People can lose consciousness and their natural cooling mechanisms, like sweating, can shut down once their core body temperature reaches 104 degrees; death occurs at 107 degrees, he says.

Null says children should never be left in vehicles for any period of time.

“I’m an advocate for zero time,” he says. “You don’t leave a child in the car for a 10-minute run into the bank because it ends up being 30 minutes because the person in front of you has 14 foreign checks to cash.”

Many people mistakenly believe cracking windows or leaving the car running with air conditioning creates makes it safe to leave the children.

“Cracking the window doesn’t change the inside temperature by much, and leaving the child in a running car makes them a target to be taken,” says Ryan, who started a non-profit, Hot Spot, to educate parents about the dangers of hyperthermia.

Ryan has worked to establish educational programs and new legislation in Hawaii, where she had lived with Aslyn, and Arizona, where she now resides.

Ryan shared her personal story as part of the testimony for Hawaii’s revised hyperthermia bill, which Gov.
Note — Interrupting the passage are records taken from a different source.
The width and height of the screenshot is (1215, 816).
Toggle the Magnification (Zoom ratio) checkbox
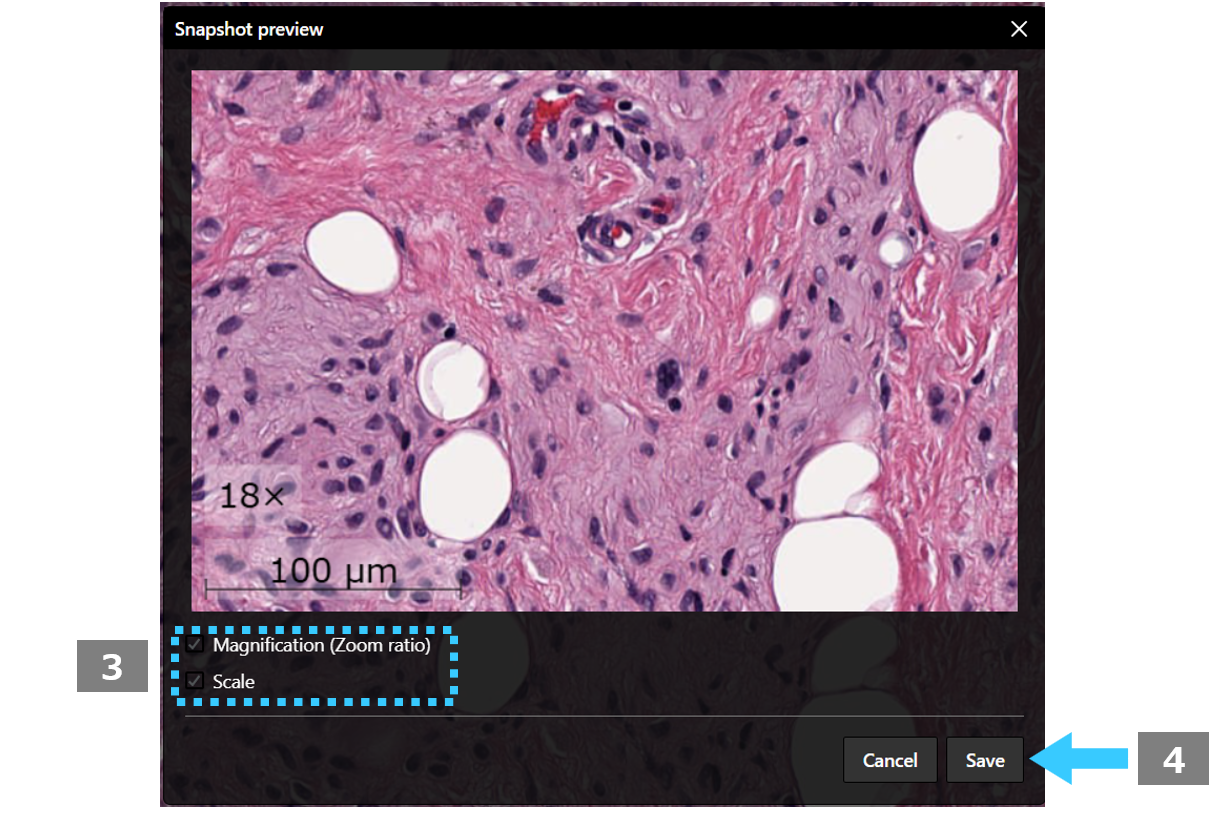[195, 645]
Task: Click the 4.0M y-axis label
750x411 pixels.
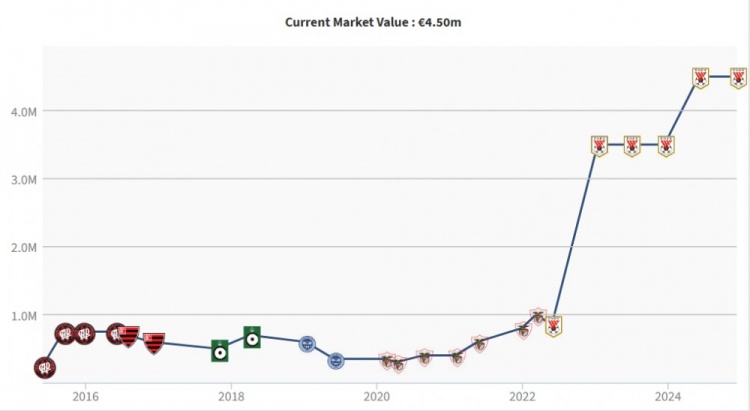Action: tap(23, 111)
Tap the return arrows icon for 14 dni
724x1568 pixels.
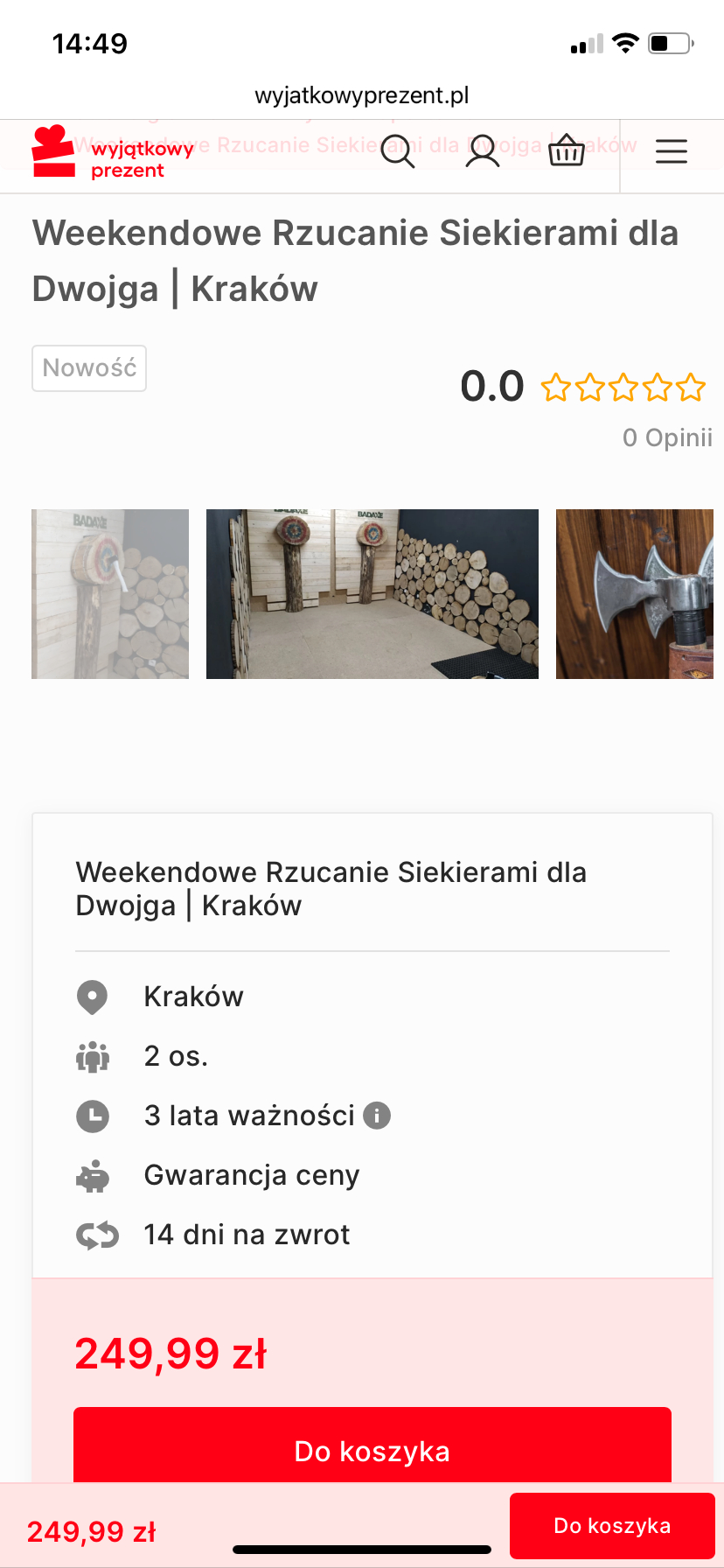(96, 1236)
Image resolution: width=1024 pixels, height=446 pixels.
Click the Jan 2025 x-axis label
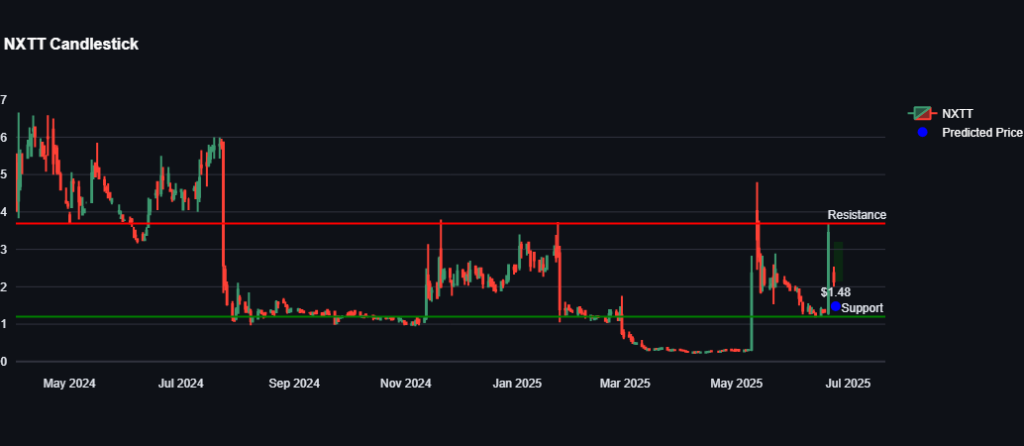tap(517, 383)
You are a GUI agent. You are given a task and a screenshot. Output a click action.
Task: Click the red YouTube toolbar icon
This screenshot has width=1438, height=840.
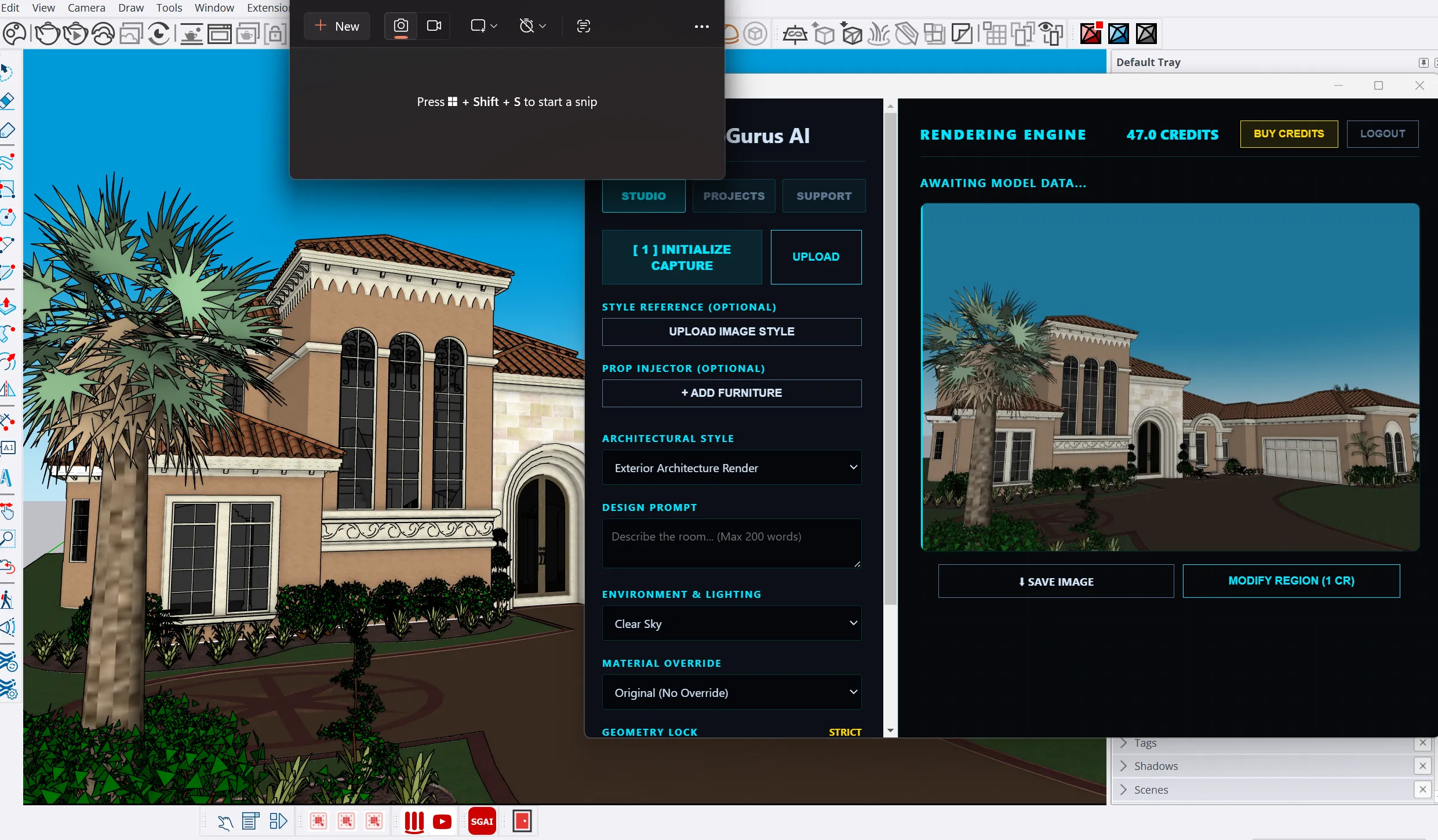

Linda Lingle signed into law on June 13. The law says any person who leaves a child younger than 9 years old in a car alone will be charged with a traffic code violation.

Ryan says no law really matters unless it is accompanied by awareness. It’s important for the public to realize that hyperthermia death isn’t just something that happens to others, she says.

“This has no socio-economic boundaries,” Ryan says. “It can happen to anyone.”

High-, low-tech reminders

Is there a way to ensure a child isn’t left in a car?

Baby Alert makes the ChildMinder System, ($59.95, babyalert.info), a device that clips to a car seat and alerts a parent via key-chain alarm if the seat belt is latched and the parent moves more than 15 feet from the car. An option to the clip: a weight-sensing pad under the car-seat cushion.

“I don’t know that any device can be preventative,” says Barbara Caracci of the National Safety Council. She says most hyperthermia deaths result from parents who intentionally leave children in cars while they run errands.

As a no-cost option, the Centers for Disease Control and Prevention suggests leaving a stuffed animal or diaper bag in the passenger seat as a reminder.